## Things to do
- a) Using the EasyGene output description, decide whether each statement agrees with the text: (i) The default R-value cutoff is R=2. (ii) A larger R-value means a coding sequence is more likely to be a real gene. (iii) For a reverse-strand sequence, positions are given in reverse-strand coordinates. Answer yes or no for each, quoting the words of the text that decide it.
- b) In the EasyGene output description, what value does the source column show when a sequence was part of the training set but EasyGene did not predict it?
- c) Retype the EasyGene output description from "2. Source identifier" up to and including "measured in direct strand coordinates in both cases.".

[[ Provided text, beginning ]]

For each organism the server lists all coding sequences
with an R-value less than a given cutoff. The default cutoff is R=2. This
output is organised like the
GFF output and in addition has active links to
the BLAST report produced by the model, and to Swiss-Prot and GenBank (see
entries 9, 13 and 14).
The columns are organised as follows:
1. Sequence identifier (genome version)
2. Source identifier with one of two values: a) EasyGene source - model version.
b) BLASTP - if the sequence was part of the training set but EasyGene did
not predict it.
3. Feature identifier with one of four values: a) CDS indicates a coding
sequence (i.e. a gene) with the highest scoring start codon. b) ALT indicates
a coding sequence with a lower scoring start codon and that the sequence
was part of the model training set. c) ORF indicates an open
reading frame with a lower scoring start codon.
4. If a CDS, ALT or ORF is on the direct strand this column is the position
of the first base of a start codon. If a CDS, ALT or ORF is on the reverse
strand then this column is the last base of a stop codon. The positions are
measured in direct strand coordinates in both cases.
5. If a CDS, ALT or ORF is on the direct strand this column is the position
of the last base of a stop codon. If a CDS, ALT or ORF is on the reverse strand
then this column is the first base of a start codon. The positions are measured
in direct strand coordinates in both cases.
6. R-value associated with a CDS, ALT or ORF. The R-value is the expected
number of genes one would find per megabase random DNA sequence with a standard
score greater than that of the CDS, ALT or ORF. Hence, the SMALLER the R-value,
the MORE likely it is to be a real gene. The default R-value cutoff is R=2,
but the user may chose between other values. A dot indicates that the CDS
is part of the training set for which the position of the start codon could
be determined from protein matches in a BLASTP search against Swiss-Prot
(i.e. a gene) but that the model did not predict it.

[[ Provided text, end ]]
[[ Records shown, beginning ]]

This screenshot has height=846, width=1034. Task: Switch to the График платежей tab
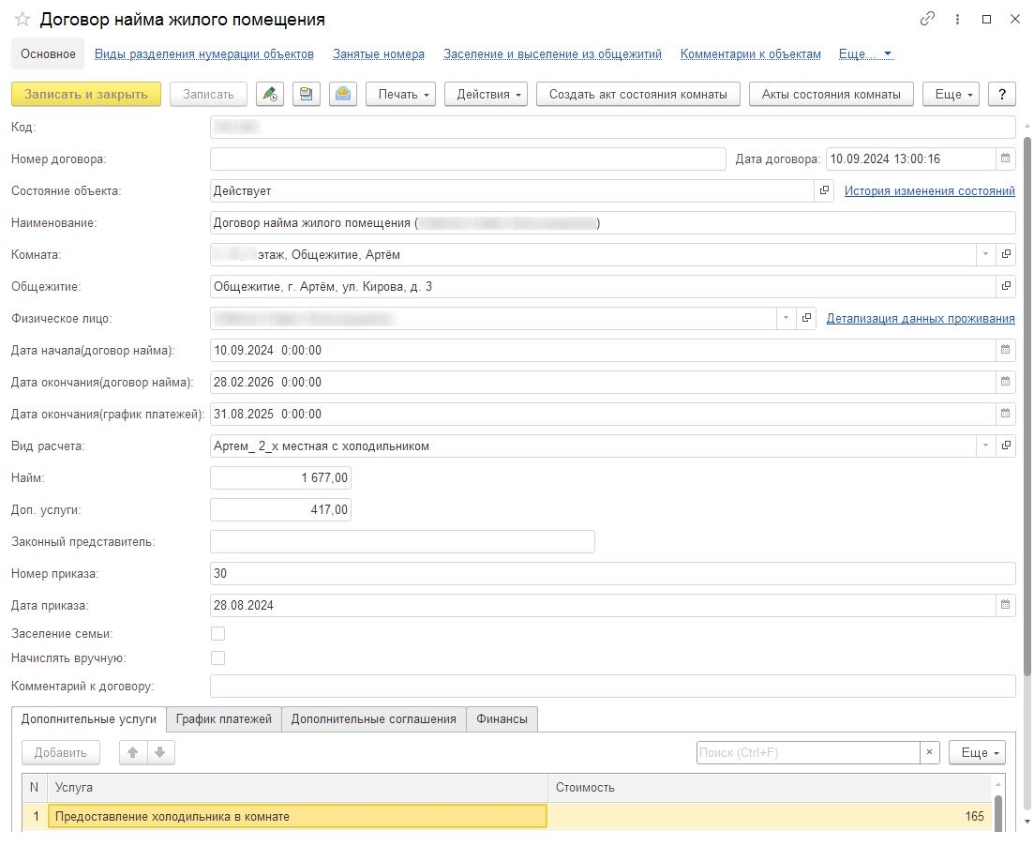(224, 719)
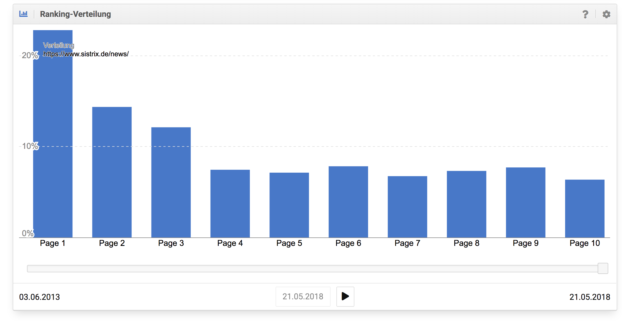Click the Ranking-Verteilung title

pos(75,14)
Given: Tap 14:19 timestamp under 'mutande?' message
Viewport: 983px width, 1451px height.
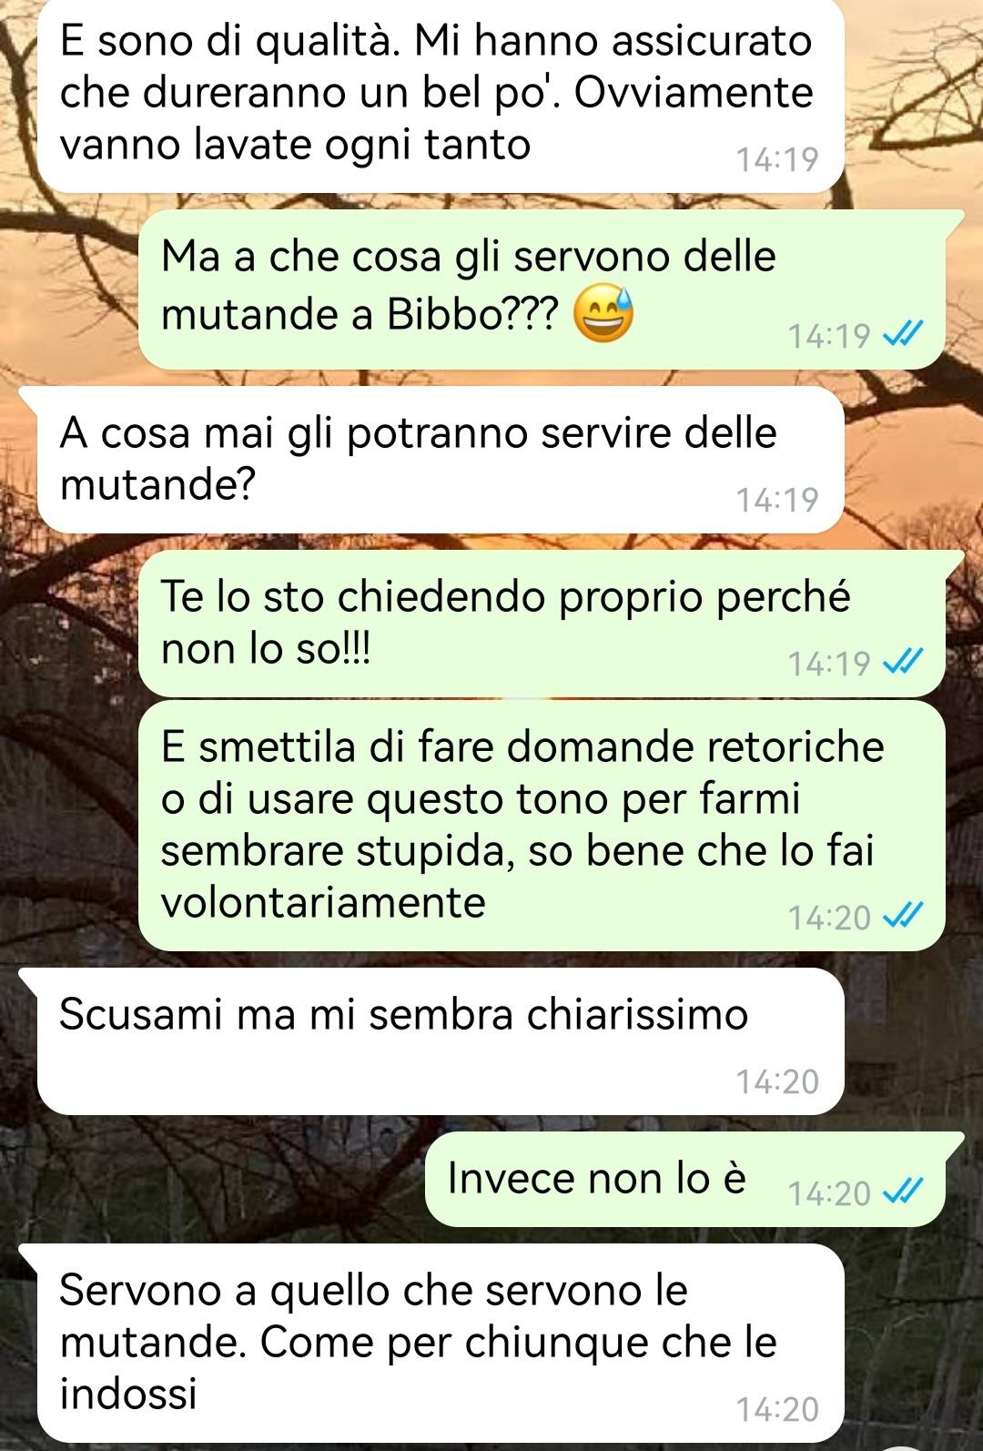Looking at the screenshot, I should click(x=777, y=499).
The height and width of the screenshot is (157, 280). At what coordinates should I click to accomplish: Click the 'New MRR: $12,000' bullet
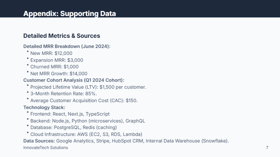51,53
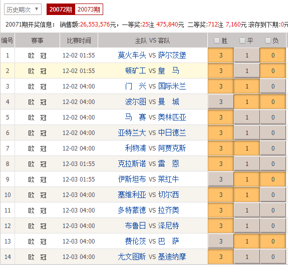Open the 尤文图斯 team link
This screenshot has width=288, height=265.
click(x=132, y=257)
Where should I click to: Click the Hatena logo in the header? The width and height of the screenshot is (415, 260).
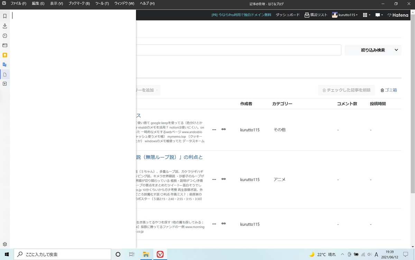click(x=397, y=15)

[[ Records shown, end ]]

## Answers for the exercise
- a)
(i) Yes: "The default cutoff is R=2."
(ii) No: "Hence, the SMALLER the R-value, the MORE likely it is to be a real gene."
(iii) No: "The positions are measured in direct strand coordinates in both cases."

- b) BLASTP

- c)
2. Source identifier with one of two values: a) EasyGene source - model version.
b) BLASTP - if the sequence was part of the training set but EasyGene did
not predict it.
3. Feature identifier with one of four values: a) CDS indicates a coding
sequence (i.e. a gene) with the highest scoring start codon. b) ALT indicates
a coding sequence with a lower scoring start codon and that the sequence
was part of the model training set. c) ORF indicates an open
reading frame with a lower scoring start codon.
4. If a CDS, ALT or ORF is on the direct strand this column is the position
of the first base of a start codon. If a CDS, ALT or ORF is on the reverse
strand then this column is the last base of a stop codon. The positions are
measured in direct strand coordinates in both cases.